Malheureusement, quand je lui ai demandé une preuve, un papier… sur lequel il indiquerait ce qu’il venait de me dire… il a refusé. Il a dit « un psychologue n’a pas le droit de poser de diagnostic » et m’a dit que si ma parole ne suffisait pas à un médecin, je pouvais toujours leur demander de lui téléphoner.
Il est vrai qu’ici les psychologues n’ont pas ce droit. Mais entre poser un diagnostic et écrire sur un papier « je ne pense pas que cette patient a un trouble psychologique »… je ne vois pas en quoi ce serait pire que de parler de vive voix et dire la même chose à un docteur. Ou à me permettre de prendre une copie de son rapport et de remettre celui-ci à un médecin!
C’est ce que j’aurais dû faire… mais on en dit des choses personnelles en une heure avec un psy, et je ne voulais pas que TOUT ÇA se retrouve entre les mains de n’importe qui, alors je n’ai jamais demandé de copie.

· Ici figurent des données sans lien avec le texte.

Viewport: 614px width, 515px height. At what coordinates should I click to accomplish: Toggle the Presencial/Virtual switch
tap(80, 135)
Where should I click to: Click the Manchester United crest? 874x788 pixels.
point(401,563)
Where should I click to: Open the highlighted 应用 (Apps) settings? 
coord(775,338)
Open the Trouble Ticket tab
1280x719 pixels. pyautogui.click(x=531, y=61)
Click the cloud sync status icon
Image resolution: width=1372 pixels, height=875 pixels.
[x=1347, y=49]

Ce qui s’est produit par la suite, c’est que si j’annonçais que j’avais consulté un psy qui avait dit que ce n’était PAS un trouble psychologique et qu’il m’avait poussé à continuer de chercher une cause médicale (ou si je répondais ça à un médecin qui me demandait « avez-vous consulté un psychologue? » ou qui voulait m’y envoyer)… plutôt que de me croire ou d’accepter ma réponse, ils mettaient ma parole en doute, ou se disaient que j’étais « sur la défensive » (lu dans un rapport…) et évidemment si je disais « le psychologue a dit que vous pouvez l’appeler », pas un n’a demandé ses coordonnées pour le faire.

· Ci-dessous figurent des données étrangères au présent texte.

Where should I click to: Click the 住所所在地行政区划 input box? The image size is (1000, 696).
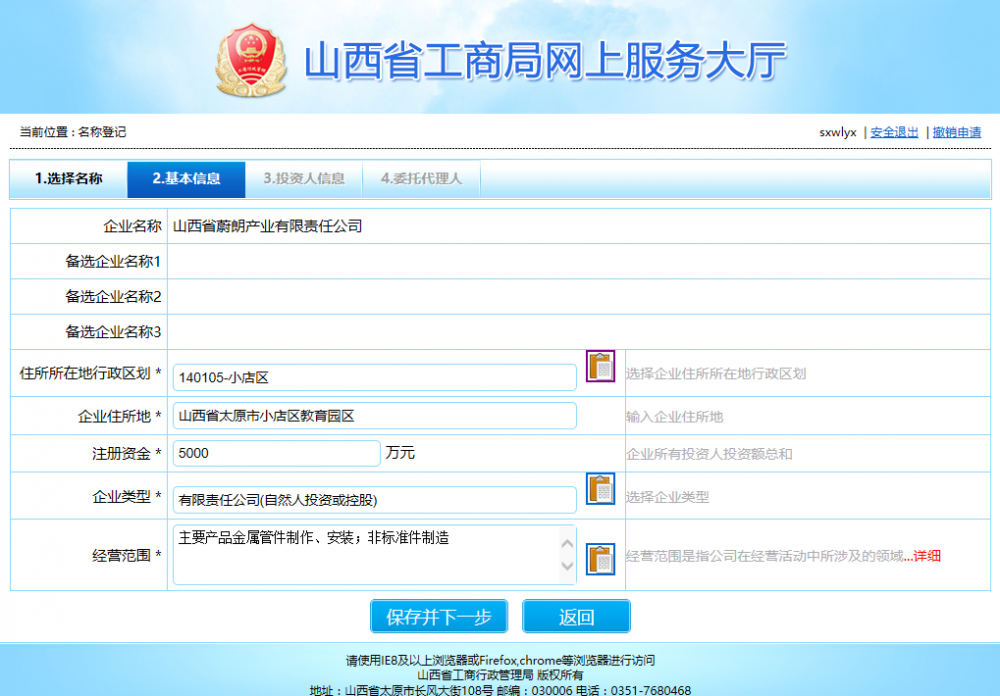click(375, 377)
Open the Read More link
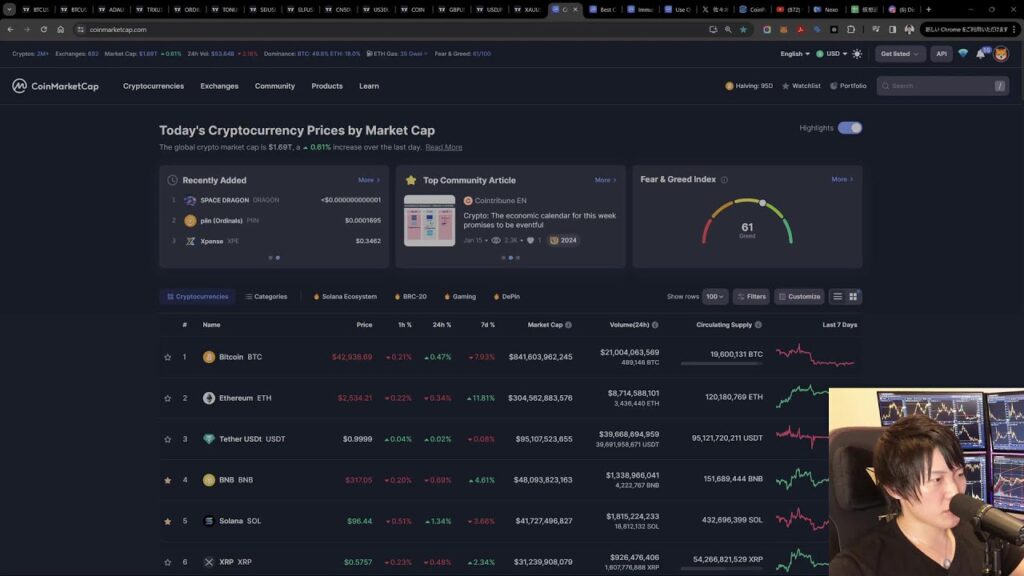Screen dimensions: 1024x576 (x=443, y=147)
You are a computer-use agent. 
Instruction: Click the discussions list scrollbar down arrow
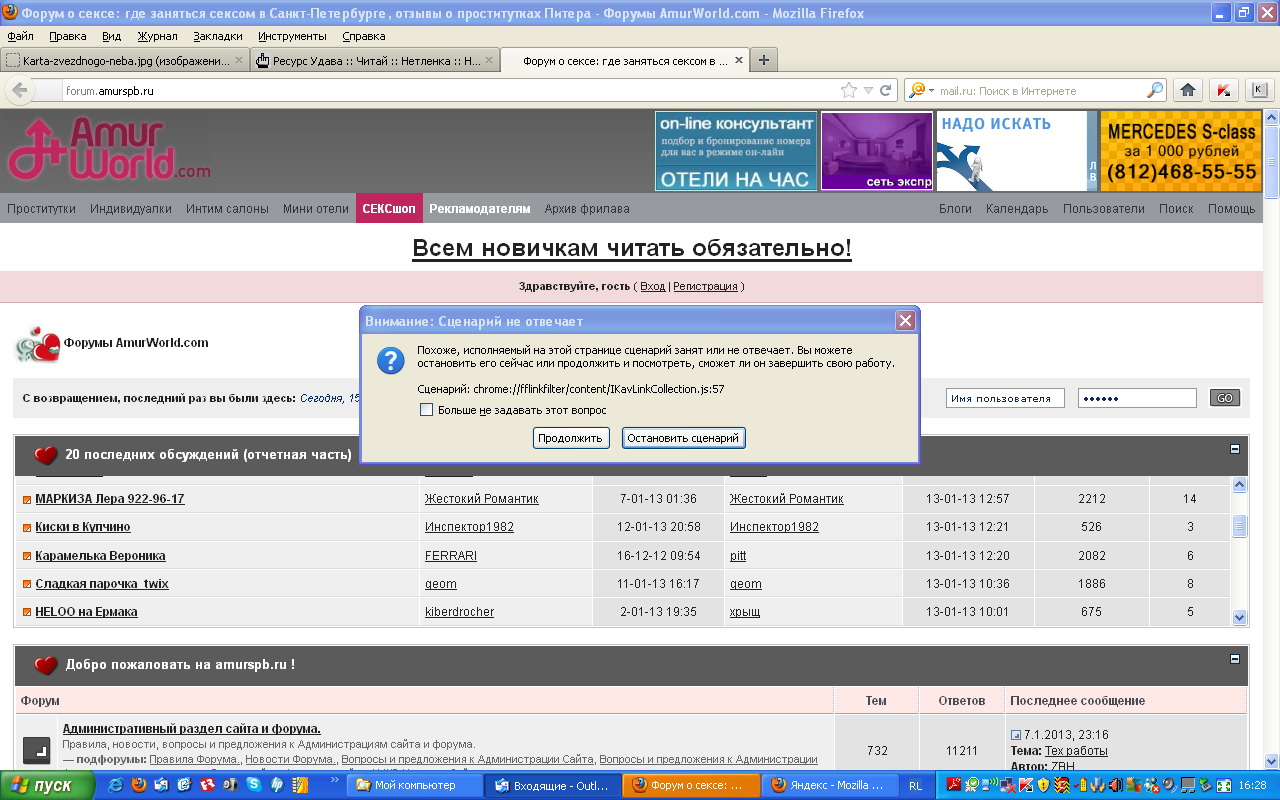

Ils voulaient m’y envoyer pour se débarasser de moi et confirmer leur idée… ils ne voulaient pas se faire dire qu’ils avaient tort.

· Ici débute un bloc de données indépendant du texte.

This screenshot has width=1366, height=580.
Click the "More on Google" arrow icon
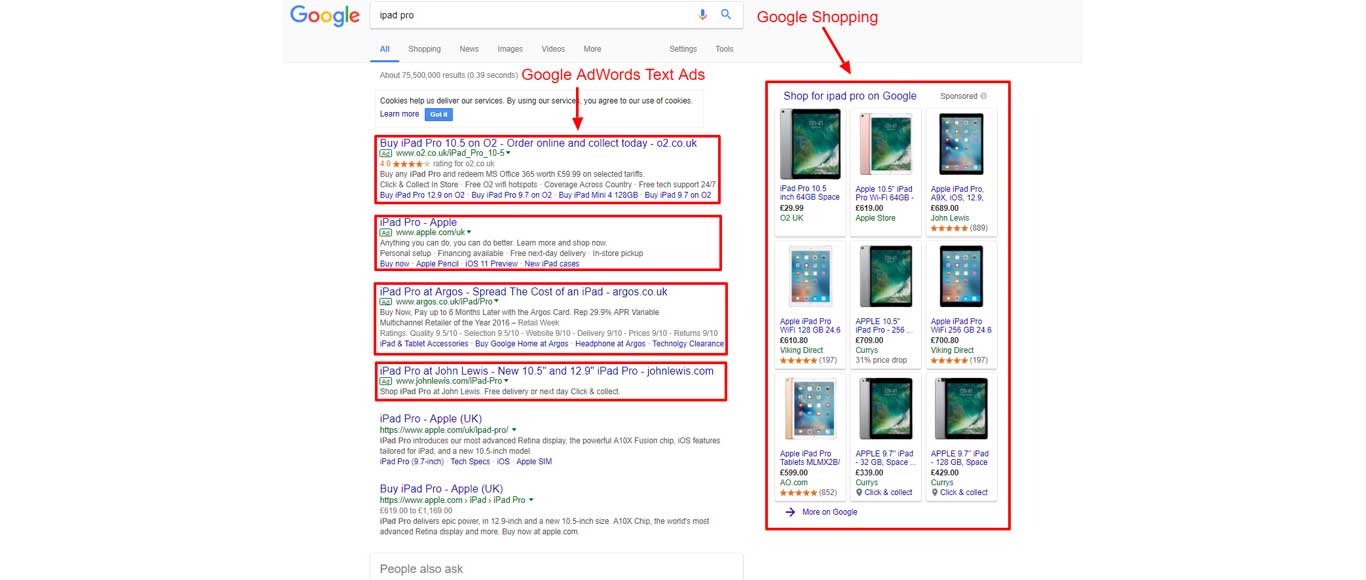(x=790, y=512)
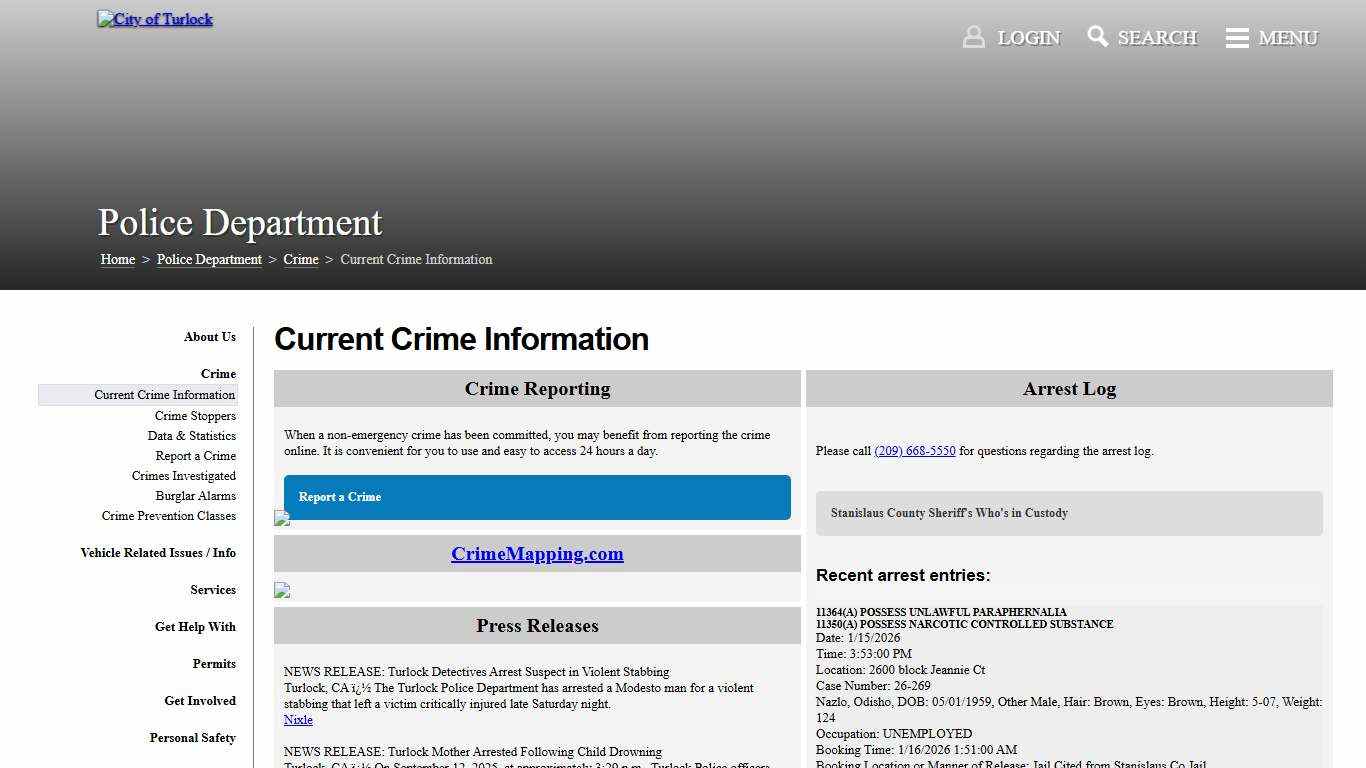The height and width of the screenshot is (768, 1366).
Task: Click Crime in the breadcrumb trail
Action: point(301,259)
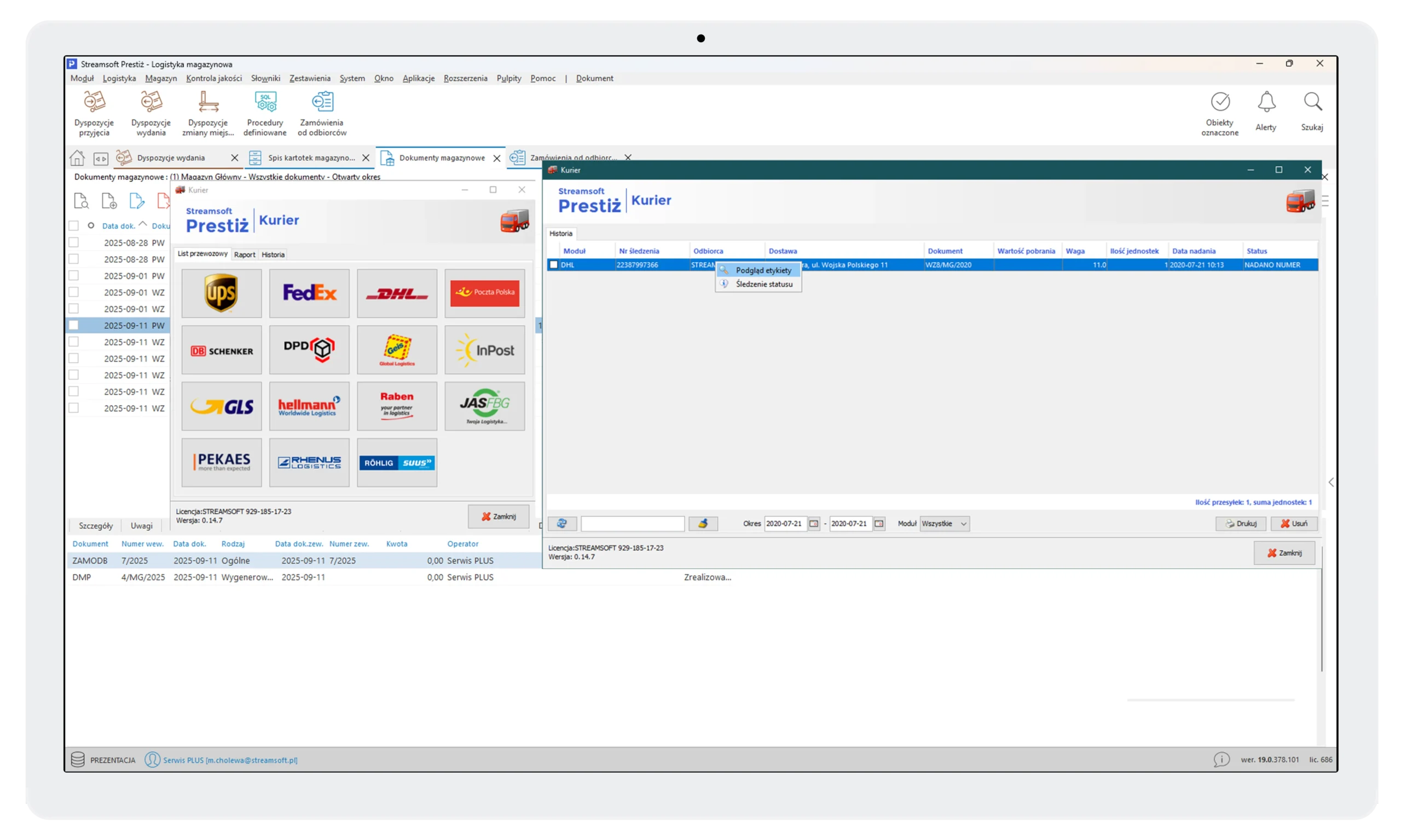This screenshot has height=840, width=1401.
Task: Open calendar picker for Okres end date
Action: pyautogui.click(x=878, y=524)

Je suis retournée voir un psychologue vers 2006.
De moi-même, encore une fois. J’avais demandé le papier à mon nouveau médecin de famille.
Je voulais apprendre à mieux vivre avec le deuil de ma vie d’avant et savoir mieux d’adapter à la nouvelle vie d’invalide.
Je n’avais pas encore le diagnostic de syndrome d’Ehlers-Danlos ni d’hypotension orthostatique, mais je savais que mon état ne changerait probablement jamais et je trouvais ça très dur.Cependant, j’ai compris assez vite que la thérapie, pour une bachelière en psychologie… c’est pas fort.
Surtout pas quand on est du type à trop analyser.
Soit je voyais venir ses techniques un mille à l’avance (« elle me pose cette question pour savoir si je ressens ceci », « elle veut me faire dire ça »)… soit je voyais des techniques où il n’y en avait pas!
Je passais mon temps à interpréter mes réponses moi-même : « je sais que si je dis ceci, vous allez penser que je pense ça, mais je veux vraiment dire cela… », à me censurer…
Mais au final, avant même la fin du premier rendez-vous… elle m’a annoncé que j’avais déjà fait le travail de deuil par moi-même!
Je dois avouer que j’étais très fière de moi. 🙂
Même si je ne saurais dire comment, exactement, j’ai fait ça. Ce n’était pas conscient.
Mais, en gros… je n’avais pas besoin de voir un psy pour m’aider à faire face à la maladie chronique. (et j’ai sauvé pas mal de sous!)
N’est-ce pas ironique?
Pendant des années, tant de médecins qui voulaient m’envoyer voir des psys et qui auraient voulu me convaincre que je n’avais rien, que j’imaginais tout ça… et les psys qui, eux, m’on dit que je n’avais pas besoin d’eux!